The rocket landed near the house of the President of Afghanistan during Eid prayer, still President continued the prayers

Rockets have landed near the Afghan’s Presidential Palace located in Kabul during prayer for the Eid al-Adha Muslim festival, said officials and media reports.

According to the Reuters news agency, there were no direct reports of injury, citing local media reports on Tuesday. Not very immediately the apparent who was behind the attack.

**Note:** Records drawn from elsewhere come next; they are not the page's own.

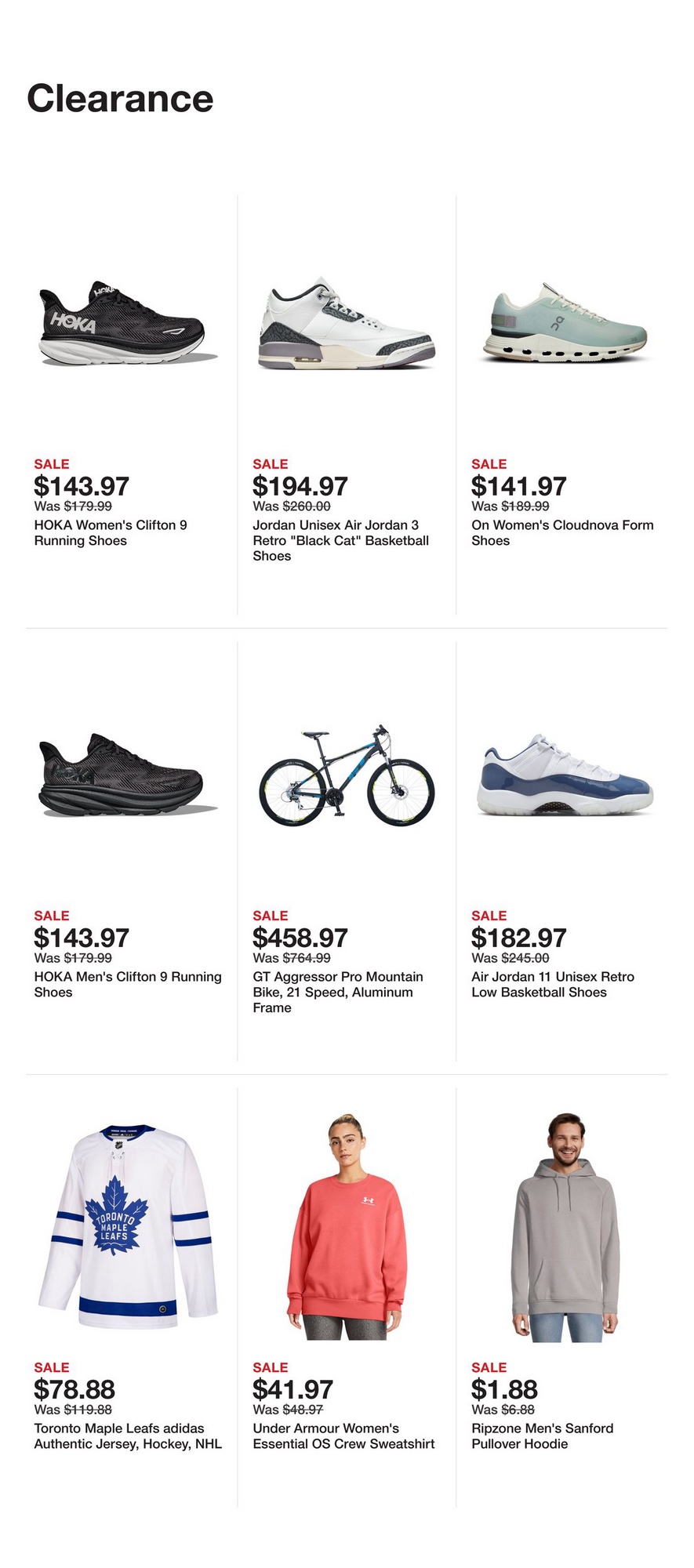Select the Ripzone grey hoodie photo

pos(565,1227)
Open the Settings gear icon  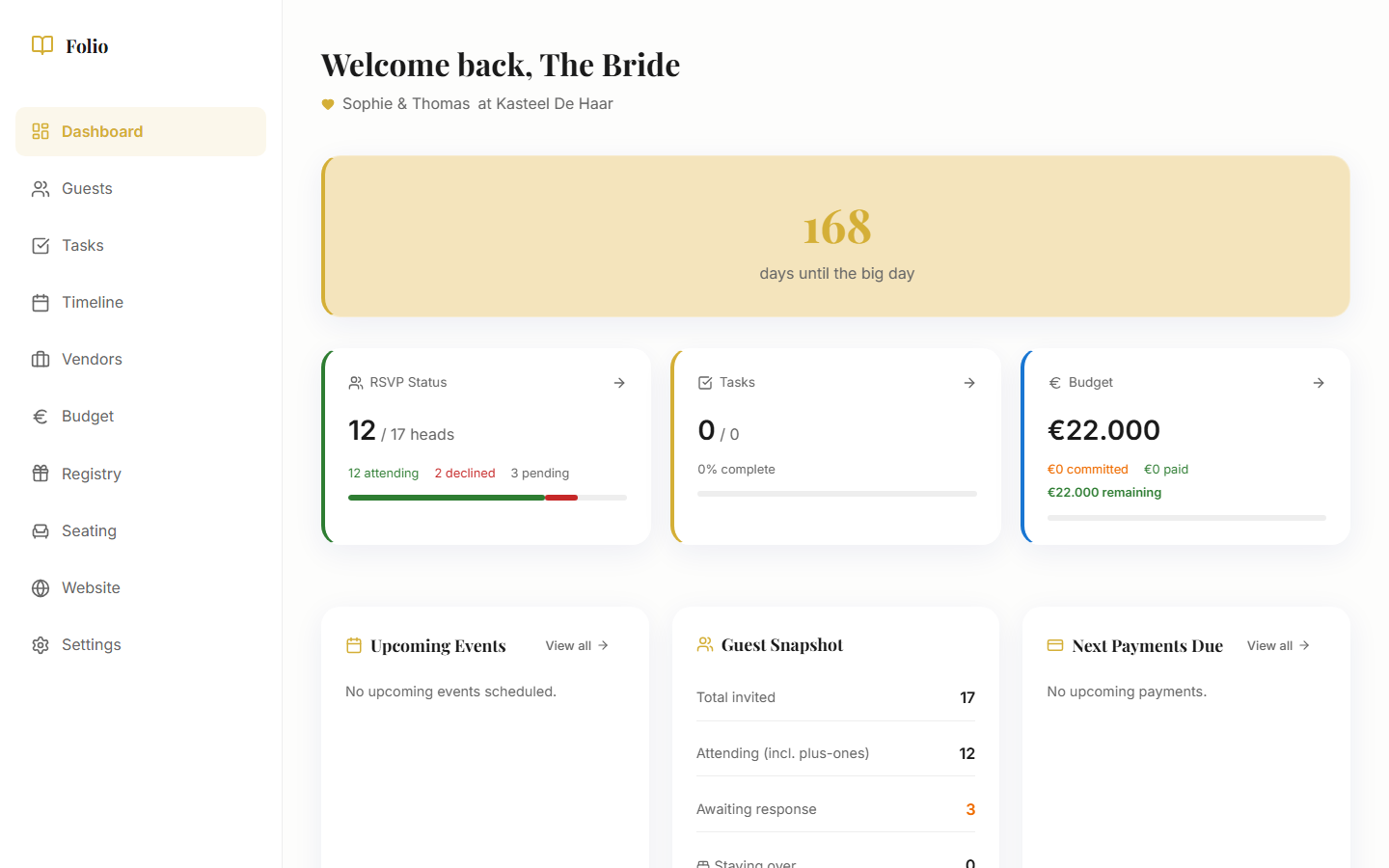point(41,644)
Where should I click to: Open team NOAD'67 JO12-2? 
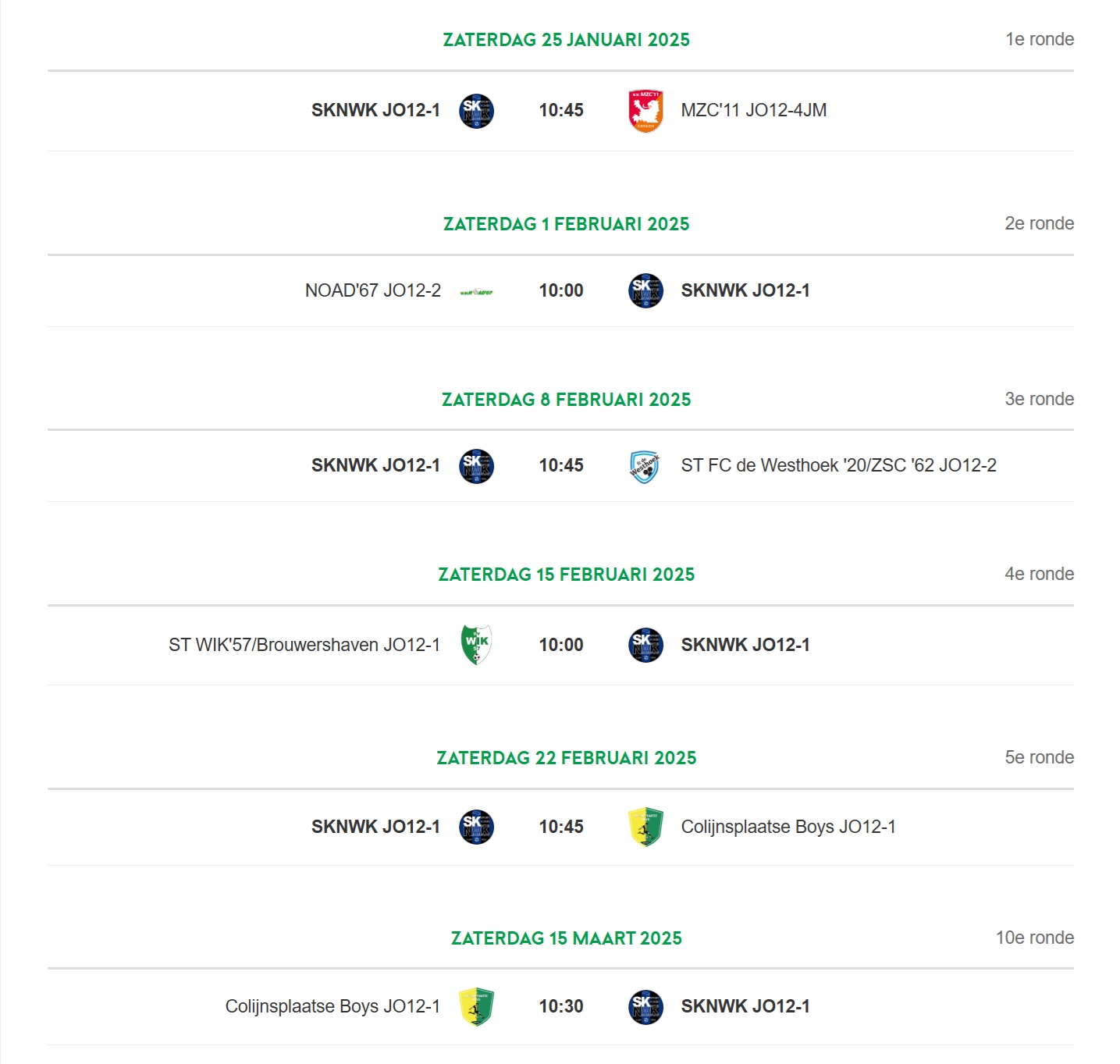coord(372,290)
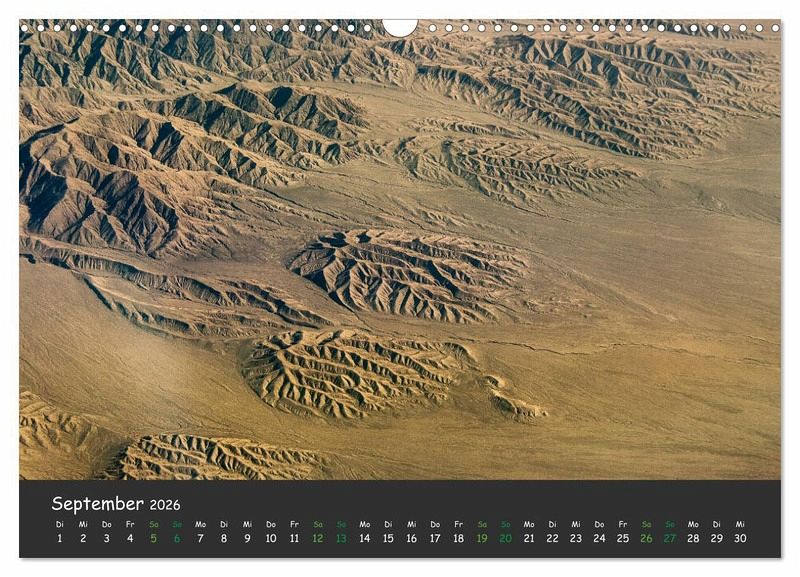Click the calendar's center hanging notch
This screenshot has height=577, width=800.
(x=400, y=26)
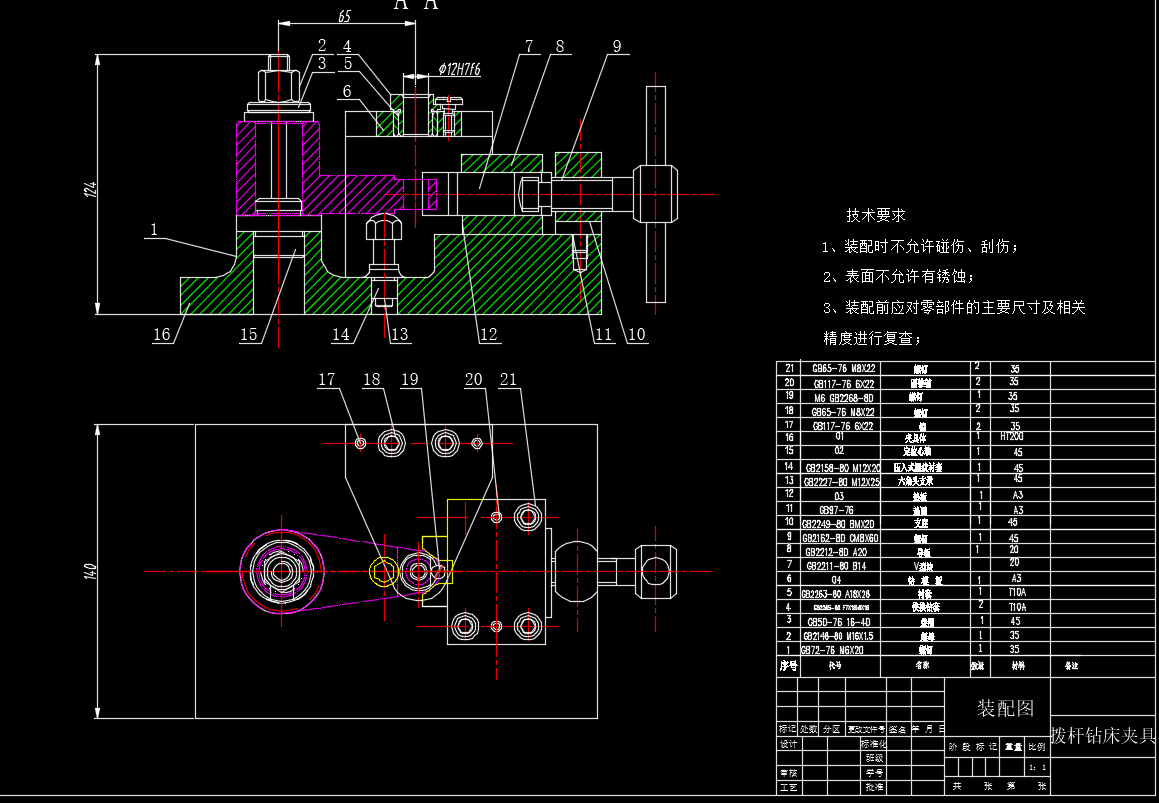1159x803 pixels.
Task: Click the 装配图 title block cell
Action: [x=1005, y=709]
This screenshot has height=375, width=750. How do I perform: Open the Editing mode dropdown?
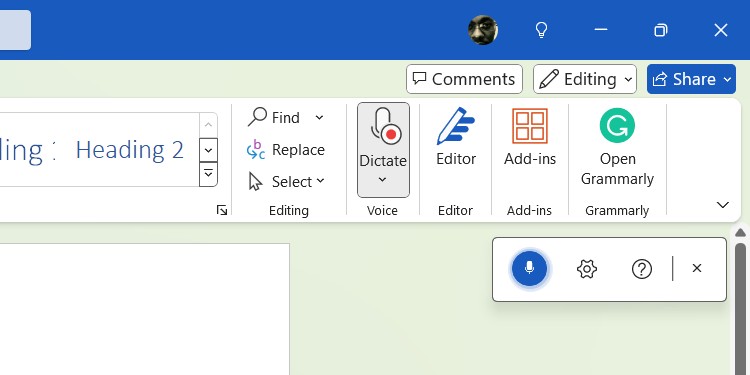tap(585, 79)
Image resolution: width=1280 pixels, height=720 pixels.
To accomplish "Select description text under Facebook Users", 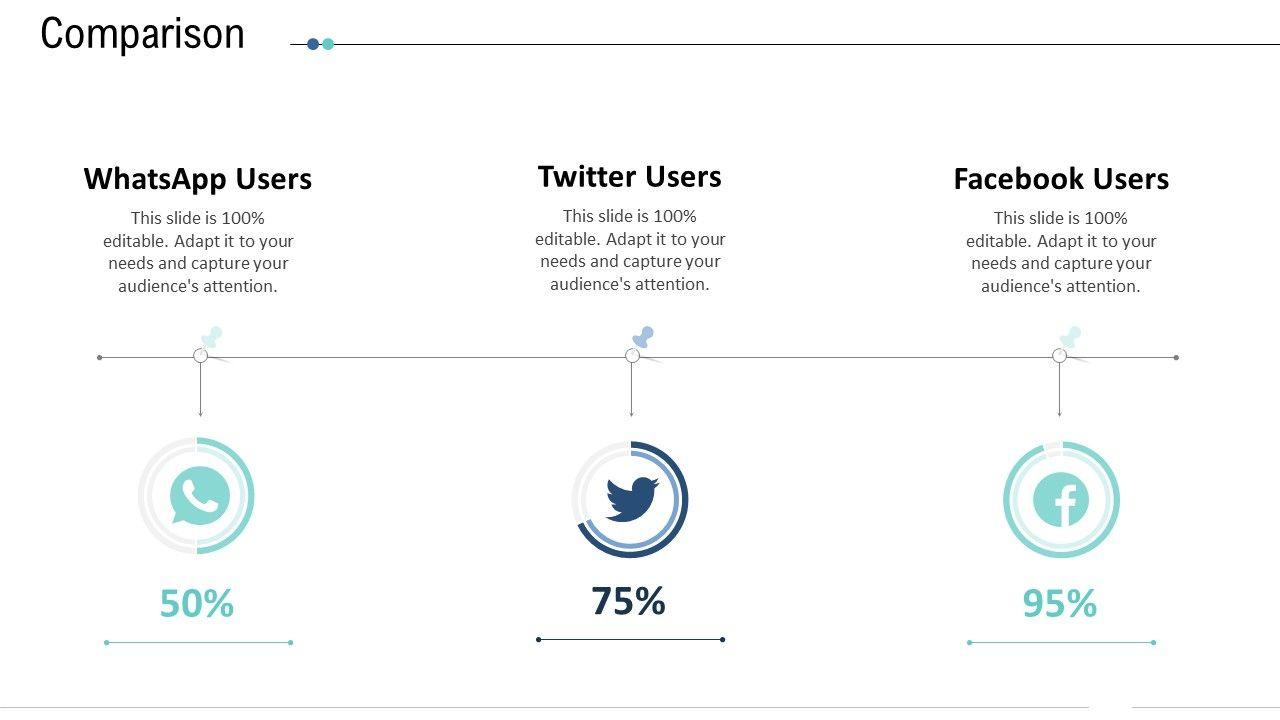I will pyautogui.click(x=1061, y=252).
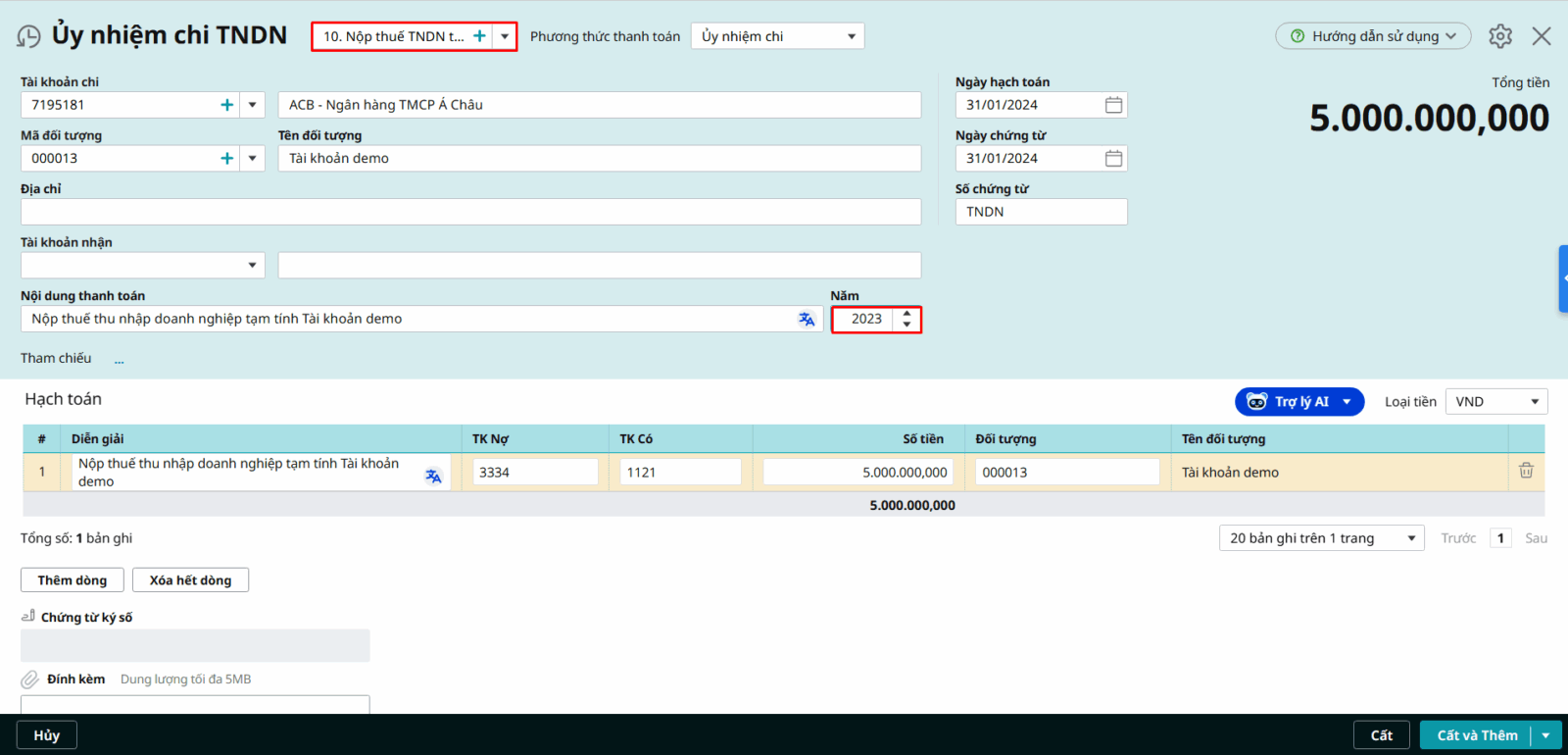Click the history clock icon beside title
1568x755 pixels.
[28, 36]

President Ashraf Ghani continued with prayers despite some loud explosions in the area, TV images showed. Rockets, fired around 8 am (3:30 GMT), were heard in a fortified green zone that accommodated the palace and several embassies, including the US mission.

Ghani then delivered a speech from the outdoor podium, broadcast on local media. At least three rockets landed in the capital of Afghanistan when the city marked the beginning of a Muslim holiday, said Ministry of Home Affairs spokesman Mirwais Stanekzai.

“Today Afghan enemies launch rocket attacks in various parts of Kabul,” Stanekzai said. “All rockets hit three different parts. Based on our initial information, we did not have the victim. Our team is investigating in the matter.”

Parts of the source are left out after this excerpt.